CARE has spoken to three women in Gaza who have told us about their daily ordeal trying to find hygiene products for themselves and their children.

Sarah, 18: “It is especially hard for me when I have my period”

Sara, Gaza

Sometimes it feels like our entire day evolves around finding food and water, using the toilet and trying to wash ourselves.

"Taking care of our personal hygiene is a massive issue for us. Toothbrushes, toothpaste, sanitary napkins, shampoo – everything that used to be available and affordable is now almost impossible to get. How shall we afford toothpaste if we don’t even have money to buy food?

"It is especially hard for me when I have my period. We share a bathroom with three families. I only have minutes to use the toilet, because there will always be others in front of the door waiting. I have to be quick; I cannot take the time I need. I always take my personal items with me to the bathroom in a plastic bag, and I also have my own bin bag because otherwise I am too embarrassed. We also hardly get any toilet paper, as it is way too expensive and often not available.

"When I have my period, I wish I was able to properly clean myself. I have heard from others that they are using old clothes and towels instead of sanitary napkins. I am lucky that my parents are really going out of their way to find sanitary napkins for me to make my life as a young woman a little bit more bearable."

Sawsan, 30: “My baby has a skin rash because we have to keep nappies on longer than we should”

Sawsan and baby, Gaza

"As a woman, as a mother, I always struggle with the lack of privacy. We live in a tent, and everyone can always see and hear everything. We share a bathroom with lots of people.
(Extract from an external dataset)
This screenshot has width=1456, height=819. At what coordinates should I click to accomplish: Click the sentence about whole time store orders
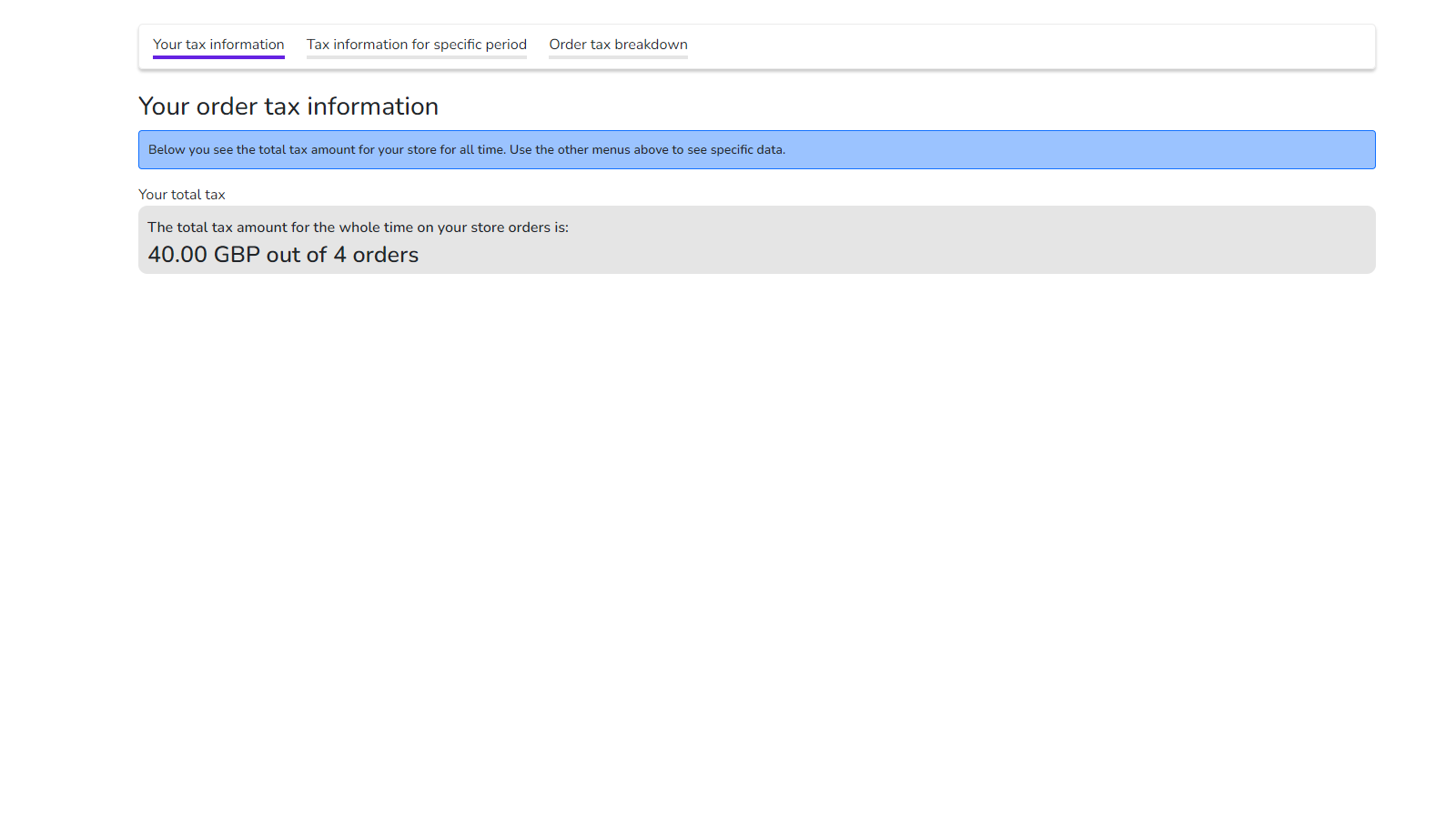(358, 228)
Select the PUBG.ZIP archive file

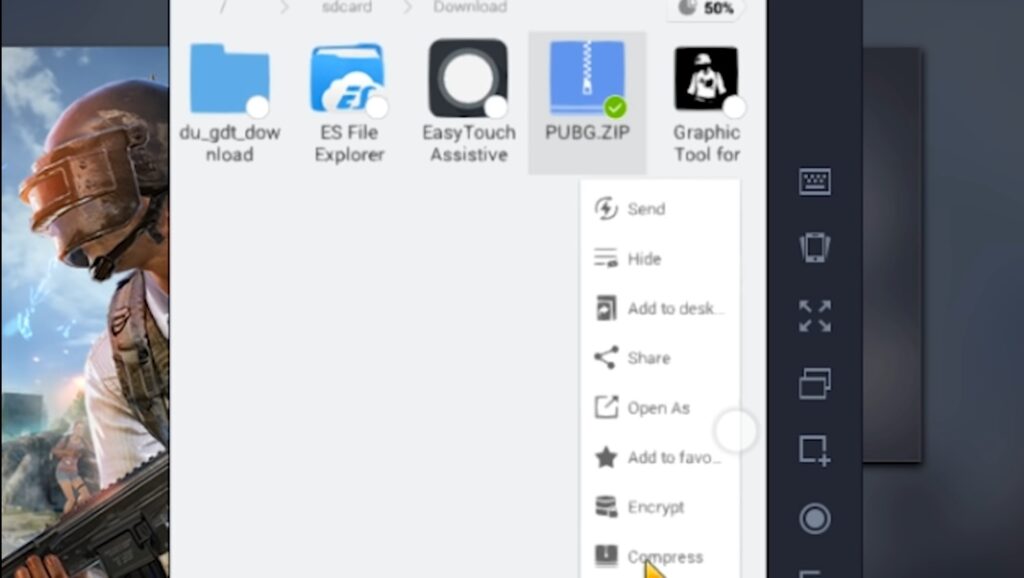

When I need to use the bathroom, I often must wait for a long time. When I have my period, I use the same hygiene pad for the entire day.

Any woman will understand what this means, and how uncomfortable this is.

"I used to bathe my children almost every day. Now, there is not enough water, and I can often only wash them once per week. This is really hard, because we live in the middle of the desert, and everything is full of dust in our tent. Once I wash my children, I use the same water to wash our clothes.

"For babies, the situation is also dire. There is no formula available in the market, so I use whatever other kinds of milk I can find. It is also hard to get nappies for my baby. She suffers from a rash because we often have to keep the nappies on longer than we should.

"As a mother, every second of this war is filled with fear. I fear for my children all of the time. I am afraid that one of them could be harmed or killed."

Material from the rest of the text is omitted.